━━━━━ VORLIEGENDE ANGABEN ━━━━━

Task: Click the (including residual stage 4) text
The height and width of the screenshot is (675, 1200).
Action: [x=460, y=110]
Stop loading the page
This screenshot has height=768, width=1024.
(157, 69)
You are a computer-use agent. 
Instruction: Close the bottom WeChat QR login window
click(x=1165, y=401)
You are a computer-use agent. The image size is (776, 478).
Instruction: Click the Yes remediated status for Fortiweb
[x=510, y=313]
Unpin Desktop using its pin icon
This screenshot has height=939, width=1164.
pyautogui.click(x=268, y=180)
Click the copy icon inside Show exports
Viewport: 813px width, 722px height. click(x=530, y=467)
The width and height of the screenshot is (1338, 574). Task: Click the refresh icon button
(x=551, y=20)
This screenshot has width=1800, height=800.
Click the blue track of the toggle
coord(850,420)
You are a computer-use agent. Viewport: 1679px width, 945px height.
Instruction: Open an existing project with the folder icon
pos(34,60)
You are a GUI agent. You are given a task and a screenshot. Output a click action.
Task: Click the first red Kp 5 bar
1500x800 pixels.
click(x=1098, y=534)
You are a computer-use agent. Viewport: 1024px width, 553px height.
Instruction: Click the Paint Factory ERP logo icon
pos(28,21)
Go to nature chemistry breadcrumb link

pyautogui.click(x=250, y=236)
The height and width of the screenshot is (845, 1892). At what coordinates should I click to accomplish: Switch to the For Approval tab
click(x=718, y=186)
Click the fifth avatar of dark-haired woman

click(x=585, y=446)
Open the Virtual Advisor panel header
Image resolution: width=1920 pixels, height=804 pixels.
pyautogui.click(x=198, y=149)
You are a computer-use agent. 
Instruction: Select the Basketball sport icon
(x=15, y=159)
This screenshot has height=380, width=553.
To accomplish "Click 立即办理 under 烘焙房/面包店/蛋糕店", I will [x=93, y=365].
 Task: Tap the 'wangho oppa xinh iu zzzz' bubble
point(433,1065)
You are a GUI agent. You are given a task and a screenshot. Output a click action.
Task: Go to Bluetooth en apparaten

━━━━━

* _DIE AUFGABE_:
Schreibe alle Einträge neu und setze dabei überall „Command“ anstelle von „Instruction“ ein. Alles Übrige bleibt, wie es ist.

* _LÖSUNG_:
Task: Click the (including residual stage 4) text
The height and width of the screenshot is (675, 1200).
Action: [x=460, y=110]
Stop loading the page
This screenshot has height=768, width=1024.
(157, 69)
You are a computer-use agent. 
Command: Close the bottom WeChat QR login window
click(x=1165, y=401)
You are a computer-use agent. The image size is (776, 478).
Command: Click the Yes remediated status for Fortiweb
[x=510, y=313]
Unpin Desktop using its pin icon
This screenshot has height=939, width=1164.
pyautogui.click(x=268, y=180)
Click the copy icon inside Show exports
Viewport: 813px width, 722px height. click(x=530, y=467)
The width and height of the screenshot is (1338, 574). Task: Click the refresh icon button
(x=551, y=20)
This screenshot has width=1800, height=800.
Click the blue track of the toggle
coord(850,420)
You are a computer-use agent. Viewport: 1679px width, 945px height.
Command: Open an existing project with the folder icon
pos(34,60)
You are a GUI agent. You are given a task and a screenshot. Output a click action.
Task: Click the first red Kp 5 bar
1500x800 pixels.
click(x=1098, y=534)
You are a computer-use agent. Viewport: 1024px width, 553px height.
Command: Click the Paint Factory ERP logo icon
pos(28,21)
Go to nature chemistry breadcrumb link

pyautogui.click(x=250, y=236)
The height and width of the screenshot is (845, 1892). At what coordinates should I click to accomplish: Switch to the For Approval tab
click(x=718, y=186)
Click the fifth avatar of dark-haired woman

click(x=585, y=446)
Open the Virtual Advisor panel header
Image resolution: width=1920 pixels, height=804 pixels.
pyautogui.click(x=198, y=149)
You are a computer-use agent. 
Command: Select the Basketball sport icon
(x=15, y=159)
This screenshot has height=380, width=553.
To accomplish "Click 立即办理 under 烘焙房/面包店/蛋糕店", I will [x=93, y=365].
 Task: Tap the 'wangho oppa xinh iu zzzz' bubble
point(433,1065)
You are a GUI agent. You are given a task and a screenshot. Output a click action.
Task: Go to Bluetooth en apparaten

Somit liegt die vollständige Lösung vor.